WHAT YOU NEED TO DO ::
Pick out each line of the data below that contains the word "Expand", copying every such line in full.

MATERIAL FOR THE TASK ::
»»

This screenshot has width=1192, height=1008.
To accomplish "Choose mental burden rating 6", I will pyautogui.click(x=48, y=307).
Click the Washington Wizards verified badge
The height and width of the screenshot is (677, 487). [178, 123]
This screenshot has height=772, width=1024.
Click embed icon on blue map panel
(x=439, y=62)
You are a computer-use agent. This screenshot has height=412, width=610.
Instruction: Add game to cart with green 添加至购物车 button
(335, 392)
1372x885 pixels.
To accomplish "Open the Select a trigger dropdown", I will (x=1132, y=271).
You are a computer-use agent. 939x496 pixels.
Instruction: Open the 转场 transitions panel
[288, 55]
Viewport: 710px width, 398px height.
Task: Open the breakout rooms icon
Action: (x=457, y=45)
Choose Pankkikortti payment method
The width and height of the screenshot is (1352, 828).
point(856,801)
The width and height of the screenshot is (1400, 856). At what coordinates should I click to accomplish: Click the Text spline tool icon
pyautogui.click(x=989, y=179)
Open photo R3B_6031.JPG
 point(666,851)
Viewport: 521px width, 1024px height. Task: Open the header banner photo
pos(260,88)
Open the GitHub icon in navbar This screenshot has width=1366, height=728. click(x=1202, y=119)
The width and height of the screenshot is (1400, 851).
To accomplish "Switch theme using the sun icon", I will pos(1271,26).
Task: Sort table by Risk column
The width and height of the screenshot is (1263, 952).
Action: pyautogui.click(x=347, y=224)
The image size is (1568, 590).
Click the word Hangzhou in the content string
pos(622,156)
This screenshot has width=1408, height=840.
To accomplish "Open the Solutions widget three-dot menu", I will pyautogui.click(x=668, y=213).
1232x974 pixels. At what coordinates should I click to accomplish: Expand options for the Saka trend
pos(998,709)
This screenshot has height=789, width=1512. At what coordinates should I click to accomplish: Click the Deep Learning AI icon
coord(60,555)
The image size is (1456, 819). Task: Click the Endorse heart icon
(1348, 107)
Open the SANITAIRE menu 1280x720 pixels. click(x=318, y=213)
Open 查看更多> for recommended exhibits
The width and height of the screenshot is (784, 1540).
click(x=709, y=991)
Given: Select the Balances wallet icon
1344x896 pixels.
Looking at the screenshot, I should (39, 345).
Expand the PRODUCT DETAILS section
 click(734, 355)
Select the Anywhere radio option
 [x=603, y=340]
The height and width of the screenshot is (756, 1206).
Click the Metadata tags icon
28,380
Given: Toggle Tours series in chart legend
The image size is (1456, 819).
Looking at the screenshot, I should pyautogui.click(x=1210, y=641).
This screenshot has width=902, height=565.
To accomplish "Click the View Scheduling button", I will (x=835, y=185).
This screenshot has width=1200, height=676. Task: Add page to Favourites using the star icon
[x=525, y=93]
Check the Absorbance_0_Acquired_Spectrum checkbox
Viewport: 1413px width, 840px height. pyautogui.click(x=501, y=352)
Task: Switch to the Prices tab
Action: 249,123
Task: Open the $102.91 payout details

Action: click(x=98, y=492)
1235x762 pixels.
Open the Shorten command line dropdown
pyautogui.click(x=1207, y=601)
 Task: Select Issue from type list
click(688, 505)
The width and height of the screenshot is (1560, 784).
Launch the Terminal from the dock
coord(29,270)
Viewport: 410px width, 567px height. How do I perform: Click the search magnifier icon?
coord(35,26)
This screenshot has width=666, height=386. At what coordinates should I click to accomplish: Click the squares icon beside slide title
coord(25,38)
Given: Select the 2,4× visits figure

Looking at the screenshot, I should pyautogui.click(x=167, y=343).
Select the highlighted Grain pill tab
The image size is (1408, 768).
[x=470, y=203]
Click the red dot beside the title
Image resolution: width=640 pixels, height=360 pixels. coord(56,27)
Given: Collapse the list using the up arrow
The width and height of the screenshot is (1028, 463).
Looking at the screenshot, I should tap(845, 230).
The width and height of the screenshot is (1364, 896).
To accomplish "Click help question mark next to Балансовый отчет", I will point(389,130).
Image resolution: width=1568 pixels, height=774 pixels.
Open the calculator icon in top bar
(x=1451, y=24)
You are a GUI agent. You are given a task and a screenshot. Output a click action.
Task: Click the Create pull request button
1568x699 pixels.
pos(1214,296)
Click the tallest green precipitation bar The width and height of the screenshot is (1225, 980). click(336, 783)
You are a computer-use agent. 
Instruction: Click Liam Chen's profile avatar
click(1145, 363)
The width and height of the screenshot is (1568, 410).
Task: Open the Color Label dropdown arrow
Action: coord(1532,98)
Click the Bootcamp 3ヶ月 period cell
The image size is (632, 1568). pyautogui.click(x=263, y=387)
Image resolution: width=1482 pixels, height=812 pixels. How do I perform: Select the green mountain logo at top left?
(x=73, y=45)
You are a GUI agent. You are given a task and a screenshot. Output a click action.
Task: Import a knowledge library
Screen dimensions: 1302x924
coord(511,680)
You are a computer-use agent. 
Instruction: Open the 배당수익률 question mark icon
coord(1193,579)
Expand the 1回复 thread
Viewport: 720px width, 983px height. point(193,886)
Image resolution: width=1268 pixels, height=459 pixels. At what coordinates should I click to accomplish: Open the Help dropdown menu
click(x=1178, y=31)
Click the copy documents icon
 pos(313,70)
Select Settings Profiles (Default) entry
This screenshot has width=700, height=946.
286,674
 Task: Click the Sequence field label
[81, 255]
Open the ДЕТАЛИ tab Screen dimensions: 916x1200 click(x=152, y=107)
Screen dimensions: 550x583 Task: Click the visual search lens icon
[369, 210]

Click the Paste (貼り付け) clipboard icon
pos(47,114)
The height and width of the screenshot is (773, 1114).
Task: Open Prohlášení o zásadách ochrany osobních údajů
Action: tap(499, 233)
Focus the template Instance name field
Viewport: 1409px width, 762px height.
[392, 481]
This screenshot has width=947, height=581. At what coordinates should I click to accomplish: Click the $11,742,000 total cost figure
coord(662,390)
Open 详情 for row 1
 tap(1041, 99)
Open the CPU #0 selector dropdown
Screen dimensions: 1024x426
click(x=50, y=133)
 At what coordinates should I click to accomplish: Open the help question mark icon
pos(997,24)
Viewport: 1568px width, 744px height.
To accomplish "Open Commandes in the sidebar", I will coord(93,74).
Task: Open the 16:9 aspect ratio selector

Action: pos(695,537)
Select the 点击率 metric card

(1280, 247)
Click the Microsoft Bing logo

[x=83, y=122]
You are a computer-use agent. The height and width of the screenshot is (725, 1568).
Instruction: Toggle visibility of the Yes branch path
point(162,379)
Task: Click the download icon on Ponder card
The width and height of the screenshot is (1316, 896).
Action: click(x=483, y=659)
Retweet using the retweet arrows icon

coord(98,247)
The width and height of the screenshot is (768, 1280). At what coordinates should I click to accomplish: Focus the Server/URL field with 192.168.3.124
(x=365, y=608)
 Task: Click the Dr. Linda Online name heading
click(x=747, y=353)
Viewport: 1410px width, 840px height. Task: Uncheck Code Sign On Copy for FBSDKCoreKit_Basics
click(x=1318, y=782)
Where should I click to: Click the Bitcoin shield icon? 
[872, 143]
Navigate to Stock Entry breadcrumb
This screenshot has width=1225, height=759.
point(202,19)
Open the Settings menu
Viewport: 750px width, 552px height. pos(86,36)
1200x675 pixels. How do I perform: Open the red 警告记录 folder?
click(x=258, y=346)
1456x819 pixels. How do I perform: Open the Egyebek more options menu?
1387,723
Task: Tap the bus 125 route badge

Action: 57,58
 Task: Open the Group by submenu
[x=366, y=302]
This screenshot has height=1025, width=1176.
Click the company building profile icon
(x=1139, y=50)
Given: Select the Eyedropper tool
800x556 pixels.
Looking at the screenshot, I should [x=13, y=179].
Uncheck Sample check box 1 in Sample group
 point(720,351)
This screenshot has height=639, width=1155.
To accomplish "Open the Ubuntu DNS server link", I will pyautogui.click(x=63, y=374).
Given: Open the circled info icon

««

RESULT ::
1232x974 pixels. At what coordinates should I click to accomplish: Expand options for the Saka trend
Expand the PRODUCT DETAILS section
Expand the 1回复 thread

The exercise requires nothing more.